Ян только вздыхает. Поправляет очки, подходит к нам, пряча ключи в карман халата. Сестра двигается, уступая ему место на столе.
– Эда… – начинаю, но Ян обрывает меня.
– Не знаю, когда она вернётся. И Хриза не знает, – добавляет он, сжимая чашку.
Ник корчит недовольную гримасу, и сестра смеётся. Жалко, что он не слышит.
– А кто тогда знает?
Птичник только пожимает плечами. Мы молча пьём чай, слушая шум воды в душе, и я гадаю, врёт ли он.
Как оказалось, почти нет.
Ночью я долго не могу уснуть. Сколько бы я не переворачивала подушку или смотрела на чёрное небо в окне – не получается. Сестра сидит в углу, закрыв глаз и уткнувшись лбом в колени, я постукиваю по гипсу и слушаю тишину. Принц не кричит с тех пор, как я вернулась из Клетки. Хриза, наверное, решила таблетками усыпить его крепче. Меня временами будили его ночные плач и вопли, но нельзя же так.
Шаги раздаются почти за моей дверью. Хочу отвернуться к стене сначала, но боюсь, что они услышат, поэтому просто закрываю глаза. Зря. Они не собираются заглядывать в палату, это даже не ночные санитары. Звенят ключи, и слышно тихое:
– Сильно не открывай, сегодня холодно.
Хриза. А с ней Птичник, кто ещё носит с собой сразу столько ключей?
– Почему ты не пошёл ночевать в общежитие? – снова она.
– Здесь тише. И вдруг я понадоблюсь.
– Тебе не нужно так выматывать себя.
– Что мне ещё делать? – они открыли дверь, я слышу слабый шум ветра. Шорох бумаги, и снова голос Птичника.
– Это может тебя убить.
– А ещё кофеин, работа и просто жизнь. Всё нормально, – она едва слышно смеётся.
Давно они не встречались у двери на улицу и не разговаривали ночью. Или я просто не слышала.
Сестра всё ещё дремлет в углу. Да, призраки тоже спят, удивительно.
– Что с Эдой?
Тишина. Хриза, наверное, пожимает плечами.
– Нужно сделать ещё пару анализов.
– Никаких идей?
– Пока не уверена. Что-то встряхнуло её, причём резко. Будто ей недавно меняли или отменяли препараты, хотя схема уже долго была одна и та же.

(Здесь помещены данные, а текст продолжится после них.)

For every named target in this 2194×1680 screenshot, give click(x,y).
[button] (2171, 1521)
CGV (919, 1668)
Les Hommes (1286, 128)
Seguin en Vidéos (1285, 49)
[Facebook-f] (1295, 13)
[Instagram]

Я на пару секунд отключаюсь от разговора.
Что если они догадаются?
Если Хриза поймёт, что Эда перестала пить таблетки – начнёт ли она подозревать нас? Усилит ли контроль? Может, нас всех переведут на капельницы и уколы, и не будет никакой возможности соскочить, что тогда? Пока я думаю об этом, изобретая способы сбежать от уколов, закрывается дверь. Снова шаги, на этот раз затихающие. Я всё ещё лежу, зажмурившись. Издалека доносится отзвук удара, будто кто-то бьётся о стену, и становится тихо. Но я всё равно не могу уснуть.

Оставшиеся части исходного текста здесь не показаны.